WORK REQUIRED: Please carry on the passage about Kansas voters and their turn to the right, picking up after its last sentence.

PASSAGE:
════

Not these days. Out here the gravity of discontent pulls in only one direction: to the right, to the right, further to the right. Strip today's Kansans of their job security and they head out to become registered Republicans. Push them off their land and the next thing you know they're protesting in front of abortion clinic. Squander their life savings on manicures for the CEO and there's a good chance they'll join the John Birch Society. But ask them about the remedies their ancestors proposed- unions, antitrust laws, public ownership- and you might as well be referring to the days when knighthood was in flower.

Let us pause for a moment and gaze across this landscape of dysfunction. A state is spectacularly ill served by the Reagan-Bush stampede of deregulation, privatization, and laissez-faire. It sees its countryside depopulated, its towns disintegrate, its cities stagnate- and its wealthy enclaves sparkle, behind their remote-controlled security gates. The state erupts in result, making headlines around the world with its bold defiance of convention. But what do its revolutionaries demand? More of the very measures that have brought ruination on them and their neighbors in the first place.

════

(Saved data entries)
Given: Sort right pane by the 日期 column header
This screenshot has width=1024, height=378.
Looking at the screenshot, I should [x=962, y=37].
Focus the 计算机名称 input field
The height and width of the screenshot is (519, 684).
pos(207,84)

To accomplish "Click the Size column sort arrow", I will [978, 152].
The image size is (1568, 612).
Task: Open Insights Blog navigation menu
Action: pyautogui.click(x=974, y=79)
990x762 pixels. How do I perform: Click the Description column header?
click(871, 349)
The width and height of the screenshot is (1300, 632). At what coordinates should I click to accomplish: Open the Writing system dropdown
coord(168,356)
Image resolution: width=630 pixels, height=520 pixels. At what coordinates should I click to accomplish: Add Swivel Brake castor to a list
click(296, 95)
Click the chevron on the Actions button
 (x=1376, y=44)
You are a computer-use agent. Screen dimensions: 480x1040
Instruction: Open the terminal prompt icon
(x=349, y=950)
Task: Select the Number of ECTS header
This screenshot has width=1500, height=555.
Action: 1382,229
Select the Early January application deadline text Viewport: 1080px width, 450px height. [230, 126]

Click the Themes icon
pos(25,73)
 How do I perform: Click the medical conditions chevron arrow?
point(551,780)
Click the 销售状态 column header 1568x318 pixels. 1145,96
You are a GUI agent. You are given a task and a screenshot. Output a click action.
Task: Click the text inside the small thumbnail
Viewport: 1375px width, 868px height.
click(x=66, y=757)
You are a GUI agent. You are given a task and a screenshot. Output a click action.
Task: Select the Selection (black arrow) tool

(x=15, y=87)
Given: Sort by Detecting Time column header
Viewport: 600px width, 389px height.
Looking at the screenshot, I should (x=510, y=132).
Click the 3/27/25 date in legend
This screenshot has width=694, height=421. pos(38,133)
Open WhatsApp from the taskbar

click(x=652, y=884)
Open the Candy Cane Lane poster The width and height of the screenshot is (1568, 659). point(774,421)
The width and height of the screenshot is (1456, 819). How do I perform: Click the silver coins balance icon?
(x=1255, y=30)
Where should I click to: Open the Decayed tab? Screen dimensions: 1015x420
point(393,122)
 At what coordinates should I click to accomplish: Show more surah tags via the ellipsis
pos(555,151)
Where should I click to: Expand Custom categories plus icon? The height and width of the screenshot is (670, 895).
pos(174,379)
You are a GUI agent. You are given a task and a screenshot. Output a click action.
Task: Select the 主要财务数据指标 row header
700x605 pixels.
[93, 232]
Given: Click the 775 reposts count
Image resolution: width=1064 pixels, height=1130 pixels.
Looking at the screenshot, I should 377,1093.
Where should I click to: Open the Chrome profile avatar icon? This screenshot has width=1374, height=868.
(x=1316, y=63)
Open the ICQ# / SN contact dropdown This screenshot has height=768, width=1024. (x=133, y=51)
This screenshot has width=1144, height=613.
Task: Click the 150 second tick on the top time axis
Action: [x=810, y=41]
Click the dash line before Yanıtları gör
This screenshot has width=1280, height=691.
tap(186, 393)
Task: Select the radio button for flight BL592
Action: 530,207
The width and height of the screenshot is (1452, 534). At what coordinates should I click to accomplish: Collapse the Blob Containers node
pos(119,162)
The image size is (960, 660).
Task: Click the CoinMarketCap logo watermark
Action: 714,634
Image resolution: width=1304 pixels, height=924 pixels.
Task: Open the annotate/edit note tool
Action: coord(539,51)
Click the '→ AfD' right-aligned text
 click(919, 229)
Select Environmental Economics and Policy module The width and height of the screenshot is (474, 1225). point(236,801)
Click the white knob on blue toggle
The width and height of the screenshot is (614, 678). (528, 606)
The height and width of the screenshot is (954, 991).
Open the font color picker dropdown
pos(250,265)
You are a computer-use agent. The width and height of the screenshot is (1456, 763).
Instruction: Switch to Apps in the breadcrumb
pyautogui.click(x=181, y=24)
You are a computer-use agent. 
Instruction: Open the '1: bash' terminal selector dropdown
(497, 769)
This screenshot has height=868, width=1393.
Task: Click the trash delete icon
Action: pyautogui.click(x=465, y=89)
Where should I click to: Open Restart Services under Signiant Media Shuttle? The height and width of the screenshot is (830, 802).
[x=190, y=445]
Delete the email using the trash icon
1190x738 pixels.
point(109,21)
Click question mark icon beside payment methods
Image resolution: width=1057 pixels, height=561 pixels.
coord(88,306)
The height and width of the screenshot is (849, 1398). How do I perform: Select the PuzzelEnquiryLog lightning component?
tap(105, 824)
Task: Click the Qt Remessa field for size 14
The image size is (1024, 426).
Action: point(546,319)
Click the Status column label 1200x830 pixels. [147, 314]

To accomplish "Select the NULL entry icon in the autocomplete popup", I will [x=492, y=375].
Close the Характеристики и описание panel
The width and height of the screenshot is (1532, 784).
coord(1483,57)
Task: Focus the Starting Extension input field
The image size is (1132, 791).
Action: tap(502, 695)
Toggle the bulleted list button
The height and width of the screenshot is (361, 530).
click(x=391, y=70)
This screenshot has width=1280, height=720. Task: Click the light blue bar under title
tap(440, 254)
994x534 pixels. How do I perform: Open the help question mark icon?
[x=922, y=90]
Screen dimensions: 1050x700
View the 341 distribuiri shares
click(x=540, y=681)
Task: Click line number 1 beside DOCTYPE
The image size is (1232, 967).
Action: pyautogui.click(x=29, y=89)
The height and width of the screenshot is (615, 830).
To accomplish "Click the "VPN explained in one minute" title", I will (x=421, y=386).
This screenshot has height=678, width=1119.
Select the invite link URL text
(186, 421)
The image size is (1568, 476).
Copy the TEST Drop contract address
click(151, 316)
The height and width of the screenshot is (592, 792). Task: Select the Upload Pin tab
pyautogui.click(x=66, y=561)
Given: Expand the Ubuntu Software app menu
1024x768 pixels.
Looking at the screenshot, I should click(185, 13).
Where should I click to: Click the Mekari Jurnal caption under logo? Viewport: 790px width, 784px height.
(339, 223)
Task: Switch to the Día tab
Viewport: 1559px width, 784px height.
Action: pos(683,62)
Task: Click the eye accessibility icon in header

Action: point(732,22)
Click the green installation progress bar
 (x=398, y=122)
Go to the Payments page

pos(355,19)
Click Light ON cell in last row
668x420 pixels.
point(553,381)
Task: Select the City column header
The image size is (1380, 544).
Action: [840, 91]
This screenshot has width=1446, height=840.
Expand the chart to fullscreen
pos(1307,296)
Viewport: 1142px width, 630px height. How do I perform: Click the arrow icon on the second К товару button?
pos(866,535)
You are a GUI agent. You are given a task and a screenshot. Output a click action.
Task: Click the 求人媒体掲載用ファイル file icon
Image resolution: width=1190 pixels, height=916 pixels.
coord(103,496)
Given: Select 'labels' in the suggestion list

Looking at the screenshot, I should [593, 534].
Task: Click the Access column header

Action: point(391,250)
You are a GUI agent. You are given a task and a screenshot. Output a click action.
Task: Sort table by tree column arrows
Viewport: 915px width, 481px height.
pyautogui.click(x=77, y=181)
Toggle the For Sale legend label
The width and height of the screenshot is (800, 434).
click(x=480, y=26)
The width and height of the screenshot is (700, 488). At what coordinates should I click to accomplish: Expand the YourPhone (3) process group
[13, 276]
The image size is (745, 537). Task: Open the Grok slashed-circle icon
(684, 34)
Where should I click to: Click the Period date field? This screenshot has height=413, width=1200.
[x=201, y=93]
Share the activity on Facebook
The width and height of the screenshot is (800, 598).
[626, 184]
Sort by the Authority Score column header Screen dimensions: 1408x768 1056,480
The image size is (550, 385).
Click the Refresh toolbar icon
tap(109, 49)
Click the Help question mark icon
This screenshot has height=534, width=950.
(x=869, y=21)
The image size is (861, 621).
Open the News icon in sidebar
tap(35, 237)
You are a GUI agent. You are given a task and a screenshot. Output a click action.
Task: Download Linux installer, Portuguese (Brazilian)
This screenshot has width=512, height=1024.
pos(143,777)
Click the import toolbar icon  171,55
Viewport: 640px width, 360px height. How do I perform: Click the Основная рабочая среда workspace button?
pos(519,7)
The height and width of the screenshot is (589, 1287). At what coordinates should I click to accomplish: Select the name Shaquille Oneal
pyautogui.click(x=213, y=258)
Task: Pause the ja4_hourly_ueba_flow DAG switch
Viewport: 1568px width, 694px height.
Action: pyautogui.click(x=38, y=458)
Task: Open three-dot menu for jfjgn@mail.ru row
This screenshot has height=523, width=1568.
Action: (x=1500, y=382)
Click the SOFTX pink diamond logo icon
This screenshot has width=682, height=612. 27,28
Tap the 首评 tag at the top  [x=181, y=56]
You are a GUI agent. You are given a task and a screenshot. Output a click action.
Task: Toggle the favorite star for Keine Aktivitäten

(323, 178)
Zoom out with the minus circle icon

════

TASK OUTPUT:
This is not just the mystery of Kansas; this is the mystery of America, the historical shift that has made it all possible.

In Kansas the shift is more staggering than elsewhere, simply because it has been so decisive, so extreme. The people who were once radical are now reactionary. Although they speak today in the same aggrieved language of victimization, and although they face the same array of economic forces as their hard-bitten ancestors, today's rebels make demands that are precisely the opposite. Tears down the federal farm programs, they cry. Privatize the utilities. Repeal the progressive taxes. All that Kansas asks today is a little help nailing itself to that cross of gold.